In a recent piece for Vision, a fellow student argued that Neknomination is a “a testament to a moment in time that we are meant to be at our most hedonistic and gloriously stupid.” Being young, we are told, “isn’t about being sensible.” Arguments about the social merits of Neknomination aside, I suppose I should thank the author, someone my age, for letting me know what my defining characteristics are as a ‘youth.’ I would have no idea how I’m supposed to behave or what farcical and utterly useless subculture or trend I’m supposed to be a part of as an individual unless commentators clearly more attuned to my zeitgeist didn’t tell me.

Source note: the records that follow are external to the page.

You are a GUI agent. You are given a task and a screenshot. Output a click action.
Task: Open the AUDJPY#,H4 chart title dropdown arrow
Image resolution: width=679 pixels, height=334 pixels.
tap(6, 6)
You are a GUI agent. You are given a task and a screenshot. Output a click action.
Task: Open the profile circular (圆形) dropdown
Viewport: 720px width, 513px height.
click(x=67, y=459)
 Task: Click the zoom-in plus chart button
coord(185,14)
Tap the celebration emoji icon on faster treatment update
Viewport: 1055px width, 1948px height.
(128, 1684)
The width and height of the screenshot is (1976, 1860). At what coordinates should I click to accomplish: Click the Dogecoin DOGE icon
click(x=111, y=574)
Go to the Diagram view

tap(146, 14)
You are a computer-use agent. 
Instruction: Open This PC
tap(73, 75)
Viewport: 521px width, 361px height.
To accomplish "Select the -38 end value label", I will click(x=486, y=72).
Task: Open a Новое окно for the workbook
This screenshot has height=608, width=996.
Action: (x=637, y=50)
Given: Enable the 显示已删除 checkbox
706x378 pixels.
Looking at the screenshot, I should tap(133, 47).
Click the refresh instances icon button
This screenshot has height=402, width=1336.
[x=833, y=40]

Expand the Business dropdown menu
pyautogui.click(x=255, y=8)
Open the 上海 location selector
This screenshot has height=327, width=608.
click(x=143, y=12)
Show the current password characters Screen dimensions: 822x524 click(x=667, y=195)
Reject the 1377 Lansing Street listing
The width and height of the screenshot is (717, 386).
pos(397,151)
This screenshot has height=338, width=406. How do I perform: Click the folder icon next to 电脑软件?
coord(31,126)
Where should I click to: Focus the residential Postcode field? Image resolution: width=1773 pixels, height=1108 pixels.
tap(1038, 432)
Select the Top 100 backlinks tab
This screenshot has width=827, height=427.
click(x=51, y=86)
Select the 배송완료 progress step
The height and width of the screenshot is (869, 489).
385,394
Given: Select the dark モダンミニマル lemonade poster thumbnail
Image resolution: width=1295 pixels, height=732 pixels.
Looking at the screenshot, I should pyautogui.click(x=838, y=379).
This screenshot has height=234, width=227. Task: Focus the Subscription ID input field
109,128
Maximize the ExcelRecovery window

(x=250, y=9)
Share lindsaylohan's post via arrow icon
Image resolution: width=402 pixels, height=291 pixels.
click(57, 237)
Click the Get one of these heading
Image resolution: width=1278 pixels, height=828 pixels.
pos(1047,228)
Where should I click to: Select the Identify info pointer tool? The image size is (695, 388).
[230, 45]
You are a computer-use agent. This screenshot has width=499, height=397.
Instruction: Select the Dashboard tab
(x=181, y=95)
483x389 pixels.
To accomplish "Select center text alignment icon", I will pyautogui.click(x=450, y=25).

In fact, who are we even talking about when we refer to ‘youth culture’? Is that term supposed to encompass my generation and what we do? Then why do I constantly have to be told by both those my age and older what it entails? Shouldn’t I, as a representative of the very group being defined, be able to say what defines us? Shouldn’t I, as a person boxed into these definitions, be able to say, at the very least, who ‘we’ are? I can’t.
This is a case of high school students leaving school and not being able to cope with a world and social interactions more complex than that of the classic jocks vs. chess club dynamic. We assume that since there was a cool table and a preppy table and a stoner table in the lunchroom, we can separate the world into two tables: us, the united, like-minded youth, versus the shadowy, malicious ‘older generation.’
When someone complains that the ‘older generation’ (whoever they are) doesn’t ‘get us’ and that our parents are applying assumptions from their own time to ours, it’s hard to take them seriously. I could just as well complain that ‘my generation’ (again, who of the approximately 3 billion people under 25 this monolithic term refers to I still don’t know) doesn’t get me and that I’m being pummeled by expectations that may or may not have anything to do with the way I live my life.
But judging from the amount written on the topic in student media alone, outspoken members of our generation are looking to do just that, yearning for categories to lump all of us into. Why? The underlying urge seems to be an attempt to set ourselves apart from our parents and everyone else that age, and understandably so. Apparently we want to be our own people, independent of archaic and anachronistic conceptions of what we want out of life. But then why create a dichotomy that assumes there is such a thing as a collective ‘our generation’, effectively reducing our combined human complexity with all of its intricacies and uniqueness to a tribe of aliens in Toy Story?
Maybe when Respektnominate, URY’s response to Neknomination, became a fad for about two hours on Facebook, it wasn’t a concerted effort to sabotage our expression of our ‘youth culture’ through self-censorship. Maybe, just maybe, it was done by people who wanted to do something different, people who felt that Neknominate was not the be all and end all indication of what defines us. Maybe they just wanted to be nice on their own terms. Possibly, they thought there’s more to being young than hedonism and stupidity. More realistically, though, they didn’t put anywhere near as much thought into it and weren’t concerned with what someone thinks is appropriate for ‘our generation.’ Instead, they probably acted out of a desire to do what they did because they’re humans, individuals with opinions and thoughts, not caricatures in a self-imposed, one-dimensional anthropological study of ‘the youth’.
This dehumanising obsession with categorizing our own culture detracts from the time we could spend living as individuals with individual interests, uninhibited by what anyone tells us should be our collective definition. By defining ourselves not as humans but as members of a faceless collective, we achieve nothing of personal value. If anything, the very concept of ‘youth culture’ sounds the death knell for youth culture.